● Aim of the task:
Nothing in the records may be left out or reworded; return them exactly.

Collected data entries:
=======
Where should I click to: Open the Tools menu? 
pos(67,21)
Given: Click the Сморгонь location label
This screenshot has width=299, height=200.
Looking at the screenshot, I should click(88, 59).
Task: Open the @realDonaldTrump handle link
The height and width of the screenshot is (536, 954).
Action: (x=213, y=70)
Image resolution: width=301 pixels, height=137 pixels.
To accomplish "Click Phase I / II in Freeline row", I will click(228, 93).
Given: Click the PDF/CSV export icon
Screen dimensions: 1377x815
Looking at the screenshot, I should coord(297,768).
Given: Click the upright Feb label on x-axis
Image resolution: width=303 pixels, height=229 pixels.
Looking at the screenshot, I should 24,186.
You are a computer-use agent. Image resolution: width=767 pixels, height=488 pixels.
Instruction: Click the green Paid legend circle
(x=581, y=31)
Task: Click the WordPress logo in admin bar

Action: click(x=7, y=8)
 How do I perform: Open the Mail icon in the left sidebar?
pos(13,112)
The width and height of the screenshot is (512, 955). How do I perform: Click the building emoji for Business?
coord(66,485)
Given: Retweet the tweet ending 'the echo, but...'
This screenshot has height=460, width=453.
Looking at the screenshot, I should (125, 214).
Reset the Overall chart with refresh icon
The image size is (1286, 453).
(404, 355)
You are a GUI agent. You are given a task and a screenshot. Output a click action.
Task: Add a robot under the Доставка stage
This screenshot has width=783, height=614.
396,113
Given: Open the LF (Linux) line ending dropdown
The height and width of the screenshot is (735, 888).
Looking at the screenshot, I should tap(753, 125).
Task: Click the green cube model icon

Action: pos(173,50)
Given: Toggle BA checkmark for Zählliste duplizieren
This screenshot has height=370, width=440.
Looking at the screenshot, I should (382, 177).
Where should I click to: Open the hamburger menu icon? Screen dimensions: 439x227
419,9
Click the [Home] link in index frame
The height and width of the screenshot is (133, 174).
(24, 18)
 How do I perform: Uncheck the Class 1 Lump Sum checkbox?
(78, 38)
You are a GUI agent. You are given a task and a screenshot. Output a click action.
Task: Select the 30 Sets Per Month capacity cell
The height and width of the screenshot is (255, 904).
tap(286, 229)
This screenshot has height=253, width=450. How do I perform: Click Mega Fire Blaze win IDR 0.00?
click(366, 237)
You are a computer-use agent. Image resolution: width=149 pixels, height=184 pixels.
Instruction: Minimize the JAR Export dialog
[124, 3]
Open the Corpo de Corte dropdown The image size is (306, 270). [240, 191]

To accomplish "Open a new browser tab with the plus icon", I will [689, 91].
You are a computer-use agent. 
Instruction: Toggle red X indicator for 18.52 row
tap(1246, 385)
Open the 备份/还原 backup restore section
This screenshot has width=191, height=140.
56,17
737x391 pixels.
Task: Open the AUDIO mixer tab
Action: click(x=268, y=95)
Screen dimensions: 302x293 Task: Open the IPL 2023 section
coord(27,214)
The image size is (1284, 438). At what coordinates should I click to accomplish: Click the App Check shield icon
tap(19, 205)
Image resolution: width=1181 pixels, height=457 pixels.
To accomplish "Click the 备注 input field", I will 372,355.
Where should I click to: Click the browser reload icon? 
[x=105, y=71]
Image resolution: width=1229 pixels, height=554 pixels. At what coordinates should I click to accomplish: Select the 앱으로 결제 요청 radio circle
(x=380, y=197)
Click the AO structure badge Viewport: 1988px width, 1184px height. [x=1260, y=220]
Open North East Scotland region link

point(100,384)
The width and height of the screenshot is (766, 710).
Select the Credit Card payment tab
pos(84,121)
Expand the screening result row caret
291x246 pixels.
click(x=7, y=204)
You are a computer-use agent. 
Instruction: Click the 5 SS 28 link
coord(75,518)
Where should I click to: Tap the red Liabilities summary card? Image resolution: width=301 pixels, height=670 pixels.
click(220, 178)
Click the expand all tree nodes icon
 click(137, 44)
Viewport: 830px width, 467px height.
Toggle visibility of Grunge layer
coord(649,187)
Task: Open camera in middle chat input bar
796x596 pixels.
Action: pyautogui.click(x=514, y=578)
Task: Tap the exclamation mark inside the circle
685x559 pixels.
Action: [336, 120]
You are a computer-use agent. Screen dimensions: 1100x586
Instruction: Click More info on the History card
=======
● Exercise solution:
Where should I click to: Open the Tools menu? 
pos(67,21)
Given: Click the Сморгонь location label
This screenshot has width=299, height=200.
Looking at the screenshot, I should click(88, 59).
Task: Open the @realDonaldTrump handle link
The height and width of the screenshot is (536, 954).
Action: (x=213, y=70)
Image resolution: width=301 pixels, height=137 pixels.
To accomplish "Click Phase I / II in Freeline row", I will click(228, 93).
Given: Click the PDF/CSV export icon
Screen dimensions: 1377x815
Looking at the screenshot, I should coord(297,768).
Given: Click the upright Feb label on x-axis
Image resolution: width=303 pixels, height=229 pixels.
Looking at the screenshot, I should 24,186.
You are a computer-use agent. Image resolution: width=767 pixels, height=488 pixels.
Instruction: Click the green Paid legend circle
(x=581, y=31)
Task: Click the WordPress logo in admin bar

Action: click(x=7, y=8)
 How do I perform: Open the Mail icon in the left sidebar?
pos(13,112)
The width and height of the screenshot is (512, 955). How do I perform: Click the building emoji for Business?
coord(66,485)
Given: Retweet the tweet ending 'the echo, but...'
This screenshot has height=460, width=453.
Looking at the screenshot, I should (125, 214).
Reset the Overall chart with refresh icon
The image size is (1286, 453).
(404, 355)
You are a GUI agent. You are given a task and a screenshot. Output a click action.
Task: Add a robot under the Доставка stage
This screenshot has width=783, height=614.
396,113
Given: Open the LF (Linux) line ending dropdown
The height and width of the screenshot is (735, 888).
Looking at the screenshot, I should tap(753, 125).
Task: Click the green cube model icon

Action: pos(173,50)
Given: Toggle BA checkmark for Zählliste duplizieren
This screenshot has height=370, width=440.
Looking at the screenshot, I should (382, 177).
Where should I click to: Open the hamburger menu icon? Screen dimensions: 439x227
419,9
Click the [Home] link in index frame
The height and width of the screenshot is (133, 174).
(24, 18)
 How do I perform: Uncheck the Class 1 Lump Sum checkbox?
(78, 38)
You are a GUI agent. You are given a task and a screenshot. Output a click action.
Task: Select the 30 Sets Per Month capacity cell
The height and width of the screenshot is (255, 904).
tap(286, 229)
This screenshot has height=253, width=450. How do I perform: Click Mega Fire Blaze win IDR 0.00?
click(366, 237)
You are a computer-use agent. Image resolution: width=149 pixels, height=184 pixels.
Instruction: Minimize the JAR Export dialog
[124, 3]
Open the Corpo de Corte dropdown The image size is (306, 270). [240, 191]

To accomplish "Open a new browser tab with the plus icon", I will [689, 91].
You are a computer-use agent. 
Instruction: Toggle red X indicator for 18.52 row
tap(1246, 385)
Open the 备份/还原 backup restore section
This screenshot has width=191, height=140.
56,17
737x391 pixels.
Task: Open the AUDIO mixer tab
Action: click(x=268, y=95)
Screen dimensions: 302x293 Task: Open the IPL 2023 section
coord(27,214)
The image size is (1284, 438). At what coordinates should I click to accomplish: Click the App Check shield icon
tap(19, 205)
Image resolution: width=1181 pixels, height=457 pixels.
To accomplish "Click the 备注 input field", I will 372,355.
Where should I click to: Click the browser reload icon? 
[x=105, y=71]
Image resolution: width=1229 pixels, height=554 pixels. At what coordinates should I click to accomplish: Select the 앱으로 결제 요청 radio circle
(x=380, y=197)
Click the AO structure badge Viewport: 1988px width, 1184px height. [x=1260, y=220]
Open North East Scotland region link

point(100,384)
The width and height of the screenshot is (766, 710).
Select the Credit Card payment tab
pos(84,121)
Expand the screening result row caret
291x246 pixels.
click(x=7, y=204)
You are a computer-use agent. 
Instruction: Click the 5 SS 28 link
coord(75,518)
Where should I click to: Tap the red Liabilities summary card? Image resolution: width=301 pixels, height=670 pixels.
click(220, 178)
Click the expand all tree nodes icon
 click(137, 44)
Viewport: 830px width, 467px height.
Toggle visibility of Grunge layer
coord(649,187)
Task: Open camera in middle chat input bar
796x596 pixels.
Action: pyautogui.click(x=514, y=578)
Task: Tap the exclamation mark inside the circle
685x559 pixels.
Action: [336, 120]
You are a computer-use agent. Screen dimensions: 1100x586
Instruction: Click More info on the History card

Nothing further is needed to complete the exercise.